正直このまま屋台を引き、そのうち正式な営業許可も貰い、そのままこの世界を謳歌するのも悪くない。
しかし元の世界に戻り、バラ色の高校生活を送りたいという気持ちもあるため、仕方なく剣を取ることにする。
「んー、もうちょっと探してみたいかなぁ。あの勇者をぎゃふんと言わせるためにね」
そんな会話をしている中、一つの疑問が頭を過った。
「勇者ってことはその他に仲間もいるんだろ? 流石にそいつらは常識人だろうから、英雄たちを倒そうとする俺たちを国民が黙っていないだろ」
その疑問に対してクルルは、「別に尊敬とかされてないと思うよ。勇者パーティーも全員クズだから」と口にする。
「クズって?」
俺が内容を尋ねると、平然とした顔で「国民を攫っては奴隷のように扱ったり、人体実験とかしてるっぽい」と答える。
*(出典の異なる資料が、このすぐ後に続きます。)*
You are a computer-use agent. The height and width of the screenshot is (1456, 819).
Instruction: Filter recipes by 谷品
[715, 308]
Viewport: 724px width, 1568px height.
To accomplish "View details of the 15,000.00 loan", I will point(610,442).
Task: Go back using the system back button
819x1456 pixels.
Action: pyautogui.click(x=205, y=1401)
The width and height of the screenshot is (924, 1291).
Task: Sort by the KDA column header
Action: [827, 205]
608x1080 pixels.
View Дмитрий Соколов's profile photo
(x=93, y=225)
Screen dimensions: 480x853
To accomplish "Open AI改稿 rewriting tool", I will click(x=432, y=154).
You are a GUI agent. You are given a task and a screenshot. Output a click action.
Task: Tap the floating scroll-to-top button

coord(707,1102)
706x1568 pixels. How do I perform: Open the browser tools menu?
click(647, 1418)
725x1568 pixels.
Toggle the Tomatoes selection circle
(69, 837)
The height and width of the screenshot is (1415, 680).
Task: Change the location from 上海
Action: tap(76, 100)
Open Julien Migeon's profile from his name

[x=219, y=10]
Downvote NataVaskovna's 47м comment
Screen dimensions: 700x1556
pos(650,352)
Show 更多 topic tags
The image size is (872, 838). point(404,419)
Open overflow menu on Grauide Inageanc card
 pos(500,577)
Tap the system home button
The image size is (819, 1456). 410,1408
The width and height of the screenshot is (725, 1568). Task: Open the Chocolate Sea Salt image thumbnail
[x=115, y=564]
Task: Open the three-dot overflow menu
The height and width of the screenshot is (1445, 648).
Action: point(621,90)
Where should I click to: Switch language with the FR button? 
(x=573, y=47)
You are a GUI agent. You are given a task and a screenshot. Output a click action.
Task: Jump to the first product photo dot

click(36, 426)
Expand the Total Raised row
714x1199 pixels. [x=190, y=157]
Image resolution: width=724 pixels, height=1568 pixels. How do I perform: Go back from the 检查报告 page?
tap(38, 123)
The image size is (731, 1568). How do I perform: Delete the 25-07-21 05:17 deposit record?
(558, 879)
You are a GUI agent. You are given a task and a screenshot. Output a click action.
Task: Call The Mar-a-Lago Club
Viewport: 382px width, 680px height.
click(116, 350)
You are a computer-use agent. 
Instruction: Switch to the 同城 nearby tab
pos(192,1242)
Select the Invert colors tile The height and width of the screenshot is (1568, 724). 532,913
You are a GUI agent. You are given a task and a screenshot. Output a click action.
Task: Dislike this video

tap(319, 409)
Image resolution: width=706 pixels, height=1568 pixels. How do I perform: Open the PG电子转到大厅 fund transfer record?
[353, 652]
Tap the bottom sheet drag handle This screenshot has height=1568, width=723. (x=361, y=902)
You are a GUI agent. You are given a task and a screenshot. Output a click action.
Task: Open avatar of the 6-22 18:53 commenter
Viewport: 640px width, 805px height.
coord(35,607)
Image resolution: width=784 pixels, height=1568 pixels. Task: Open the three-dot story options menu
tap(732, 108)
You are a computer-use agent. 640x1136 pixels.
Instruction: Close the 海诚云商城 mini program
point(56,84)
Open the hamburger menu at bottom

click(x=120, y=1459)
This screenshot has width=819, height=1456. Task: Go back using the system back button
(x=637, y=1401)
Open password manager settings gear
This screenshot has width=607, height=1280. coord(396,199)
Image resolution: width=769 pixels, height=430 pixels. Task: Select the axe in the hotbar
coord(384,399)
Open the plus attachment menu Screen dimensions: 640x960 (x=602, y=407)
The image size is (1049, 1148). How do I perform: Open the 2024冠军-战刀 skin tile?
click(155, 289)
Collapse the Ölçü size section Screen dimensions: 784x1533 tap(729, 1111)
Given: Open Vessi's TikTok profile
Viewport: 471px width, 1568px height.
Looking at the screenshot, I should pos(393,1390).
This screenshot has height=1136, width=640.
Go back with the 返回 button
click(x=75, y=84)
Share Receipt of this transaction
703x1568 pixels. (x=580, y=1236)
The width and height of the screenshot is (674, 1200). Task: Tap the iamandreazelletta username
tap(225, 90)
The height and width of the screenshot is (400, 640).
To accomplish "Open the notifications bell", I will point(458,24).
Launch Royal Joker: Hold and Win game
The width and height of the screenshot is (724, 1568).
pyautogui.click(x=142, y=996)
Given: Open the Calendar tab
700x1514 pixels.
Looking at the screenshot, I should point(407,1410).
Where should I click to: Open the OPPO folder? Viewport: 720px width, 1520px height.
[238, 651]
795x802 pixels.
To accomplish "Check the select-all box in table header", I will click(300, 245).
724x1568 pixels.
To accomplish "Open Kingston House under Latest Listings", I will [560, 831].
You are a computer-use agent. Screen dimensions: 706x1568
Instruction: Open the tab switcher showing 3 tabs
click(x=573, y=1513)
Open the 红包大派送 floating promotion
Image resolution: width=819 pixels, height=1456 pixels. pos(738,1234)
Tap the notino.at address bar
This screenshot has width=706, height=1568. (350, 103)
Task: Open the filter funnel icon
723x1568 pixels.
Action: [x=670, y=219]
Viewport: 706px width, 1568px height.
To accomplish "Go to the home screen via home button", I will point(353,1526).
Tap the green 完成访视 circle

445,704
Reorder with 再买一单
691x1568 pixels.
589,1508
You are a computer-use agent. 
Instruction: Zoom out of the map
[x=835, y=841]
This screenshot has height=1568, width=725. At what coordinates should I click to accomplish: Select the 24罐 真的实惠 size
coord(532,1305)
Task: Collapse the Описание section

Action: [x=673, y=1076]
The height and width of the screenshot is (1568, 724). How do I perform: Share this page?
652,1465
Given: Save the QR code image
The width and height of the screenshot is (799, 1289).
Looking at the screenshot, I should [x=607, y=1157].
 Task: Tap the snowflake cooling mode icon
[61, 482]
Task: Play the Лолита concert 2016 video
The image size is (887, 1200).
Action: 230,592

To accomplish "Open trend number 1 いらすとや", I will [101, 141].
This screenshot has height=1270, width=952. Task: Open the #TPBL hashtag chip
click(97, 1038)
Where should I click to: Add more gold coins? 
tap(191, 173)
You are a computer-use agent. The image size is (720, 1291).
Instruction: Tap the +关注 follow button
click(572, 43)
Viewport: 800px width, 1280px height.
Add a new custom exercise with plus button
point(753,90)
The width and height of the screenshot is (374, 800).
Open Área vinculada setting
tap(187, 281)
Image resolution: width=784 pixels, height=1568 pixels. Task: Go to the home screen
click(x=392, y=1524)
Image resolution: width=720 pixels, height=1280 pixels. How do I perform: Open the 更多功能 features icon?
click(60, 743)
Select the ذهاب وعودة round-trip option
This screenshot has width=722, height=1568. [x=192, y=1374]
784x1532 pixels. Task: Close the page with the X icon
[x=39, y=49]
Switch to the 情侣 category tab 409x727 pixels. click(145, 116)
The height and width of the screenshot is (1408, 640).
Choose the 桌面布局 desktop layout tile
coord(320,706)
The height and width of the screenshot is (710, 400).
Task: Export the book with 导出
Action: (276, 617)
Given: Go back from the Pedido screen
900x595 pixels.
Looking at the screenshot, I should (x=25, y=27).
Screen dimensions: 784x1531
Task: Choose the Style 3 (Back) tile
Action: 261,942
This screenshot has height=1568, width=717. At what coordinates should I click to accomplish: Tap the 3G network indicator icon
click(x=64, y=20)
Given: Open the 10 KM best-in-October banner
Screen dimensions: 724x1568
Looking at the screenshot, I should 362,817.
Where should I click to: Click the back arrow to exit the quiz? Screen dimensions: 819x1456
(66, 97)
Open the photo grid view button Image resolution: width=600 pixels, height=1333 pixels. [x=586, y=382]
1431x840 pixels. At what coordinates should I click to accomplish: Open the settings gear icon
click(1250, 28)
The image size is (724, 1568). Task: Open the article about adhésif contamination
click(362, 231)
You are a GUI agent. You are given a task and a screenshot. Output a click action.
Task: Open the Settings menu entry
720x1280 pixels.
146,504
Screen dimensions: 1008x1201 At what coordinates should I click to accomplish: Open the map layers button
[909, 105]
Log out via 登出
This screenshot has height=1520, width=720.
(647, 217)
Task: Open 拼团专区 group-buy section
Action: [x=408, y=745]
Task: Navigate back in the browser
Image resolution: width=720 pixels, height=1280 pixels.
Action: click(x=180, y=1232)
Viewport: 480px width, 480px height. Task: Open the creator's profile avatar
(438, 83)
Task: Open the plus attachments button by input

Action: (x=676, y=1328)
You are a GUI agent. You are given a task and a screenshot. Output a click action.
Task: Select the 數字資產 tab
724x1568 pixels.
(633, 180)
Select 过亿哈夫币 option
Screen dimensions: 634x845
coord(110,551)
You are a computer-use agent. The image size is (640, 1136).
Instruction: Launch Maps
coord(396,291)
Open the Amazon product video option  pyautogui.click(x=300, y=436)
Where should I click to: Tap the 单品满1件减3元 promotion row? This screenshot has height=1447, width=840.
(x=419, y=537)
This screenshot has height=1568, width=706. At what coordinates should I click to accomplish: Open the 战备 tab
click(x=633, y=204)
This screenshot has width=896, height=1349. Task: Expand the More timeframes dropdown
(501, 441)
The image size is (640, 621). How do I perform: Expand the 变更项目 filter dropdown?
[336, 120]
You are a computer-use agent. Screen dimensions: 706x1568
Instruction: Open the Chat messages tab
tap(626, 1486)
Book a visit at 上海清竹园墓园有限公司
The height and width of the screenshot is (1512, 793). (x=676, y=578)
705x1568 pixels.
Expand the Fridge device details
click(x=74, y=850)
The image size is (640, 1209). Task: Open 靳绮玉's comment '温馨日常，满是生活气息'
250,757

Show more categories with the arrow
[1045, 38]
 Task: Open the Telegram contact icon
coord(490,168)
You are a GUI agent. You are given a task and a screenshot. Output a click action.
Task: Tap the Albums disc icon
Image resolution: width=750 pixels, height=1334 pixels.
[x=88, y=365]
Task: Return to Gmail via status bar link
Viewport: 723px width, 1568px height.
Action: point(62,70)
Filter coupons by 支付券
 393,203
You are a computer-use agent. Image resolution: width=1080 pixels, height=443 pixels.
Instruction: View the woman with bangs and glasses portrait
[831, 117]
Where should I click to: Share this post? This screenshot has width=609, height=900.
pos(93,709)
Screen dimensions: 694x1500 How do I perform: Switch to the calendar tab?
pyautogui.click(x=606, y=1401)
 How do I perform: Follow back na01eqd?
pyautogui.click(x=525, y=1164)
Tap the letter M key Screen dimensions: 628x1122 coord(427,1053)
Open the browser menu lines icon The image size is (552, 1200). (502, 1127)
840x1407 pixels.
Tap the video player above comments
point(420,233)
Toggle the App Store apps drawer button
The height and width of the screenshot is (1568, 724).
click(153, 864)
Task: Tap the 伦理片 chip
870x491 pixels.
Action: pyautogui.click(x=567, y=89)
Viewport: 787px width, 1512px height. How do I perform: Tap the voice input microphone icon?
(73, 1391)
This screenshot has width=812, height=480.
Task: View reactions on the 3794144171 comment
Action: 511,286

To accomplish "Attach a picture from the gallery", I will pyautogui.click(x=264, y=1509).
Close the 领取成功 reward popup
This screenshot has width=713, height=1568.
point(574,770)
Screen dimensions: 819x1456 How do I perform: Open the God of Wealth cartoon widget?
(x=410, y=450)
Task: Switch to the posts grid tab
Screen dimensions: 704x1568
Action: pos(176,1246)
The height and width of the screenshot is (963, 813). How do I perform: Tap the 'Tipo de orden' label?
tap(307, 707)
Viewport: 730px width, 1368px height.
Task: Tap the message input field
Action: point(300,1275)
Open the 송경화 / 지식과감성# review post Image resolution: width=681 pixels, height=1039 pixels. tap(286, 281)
思ったよりもろクズじゃないか。と言うか勇者パーティー全員が魔王より魔王なのかよ……
「そりゃあ、倒されても良いかもなぁ」
「でしょー? こんな現状を見て、神様も大魔王様に均衡を取れと圧をかけてるの。その圧がこっちにも来てる訳なんだけど……」
少しずつ沈んでいく顔は何とも哀愁が漂う。
「ま、まぁ。少しずつ気ままに行こうぜ。今の俺たちじゃどうせ手も足も出ないだろうし」
俺は少し気の毒に思いながら剣を握ると、自分が活躍する姿を想像する。
もしかしたら俺の固有スキルが発動して、どこかの国のお姫様を助けて、そのまま結婚したりして。
必殺技の名前はどうしようか。やっぱここは王道のスターバーストストリームにしようかな。
自分が敵を華麗に倒し、ちやほやされる姿を想像するだけで有頂天になれるのは、随分とコスパのいい男だと我ながら思う。
俺は両手で剣を持ち、決めポーズを取っていると、「僕の買い物は終わったよー」とクルルがこちらにやってきた。
「おお、お前は何を買ったんだ?」
そう言って彼女のほうを振り向くと、そこには工具や素材を両手いっぱいに抱えるクルルの姿があった。
「クルル、まさかそのペンチで戦うつもりか?」
「んにゃ? 私は武器とか魔法も使えないから、こういう道具だけで十分なんだよ」
今更、今更俺は驚かないぞ。こいつがいかにポンコツであるかは俺が一番知っている。
「あ、あぁ。そうなんだ」
「おい、なんで僕から目を逸らす?」
ポカポカと殴ってくるクルルを無視して、俺も自分の武器を探すと、シンプルだが使い勝手のよさそうな剣を見つける。
「これください」
すると店主は「新しく冒険を始める方ですね。でしたら、これをどうぞ」と言い、俺に荷物を纏めるためのロープを渡してくれた。
い、いらなすぎる。
こういうおまけは大抵不必要で直ぐにゴミ箱に捨てられる運命だが、親切心を無下にする理由もない。
「あ、ありがとうございます」
「どうして私から目を逸らしたんです。何か言いたげですね?」
なぜおまえもそうなる。
そして察する能力があるなら最初からこのロープを俺に渡すな。
これ以上厄介な関りを持ちたくないため、俺は急ぎ足でこの店を後にした。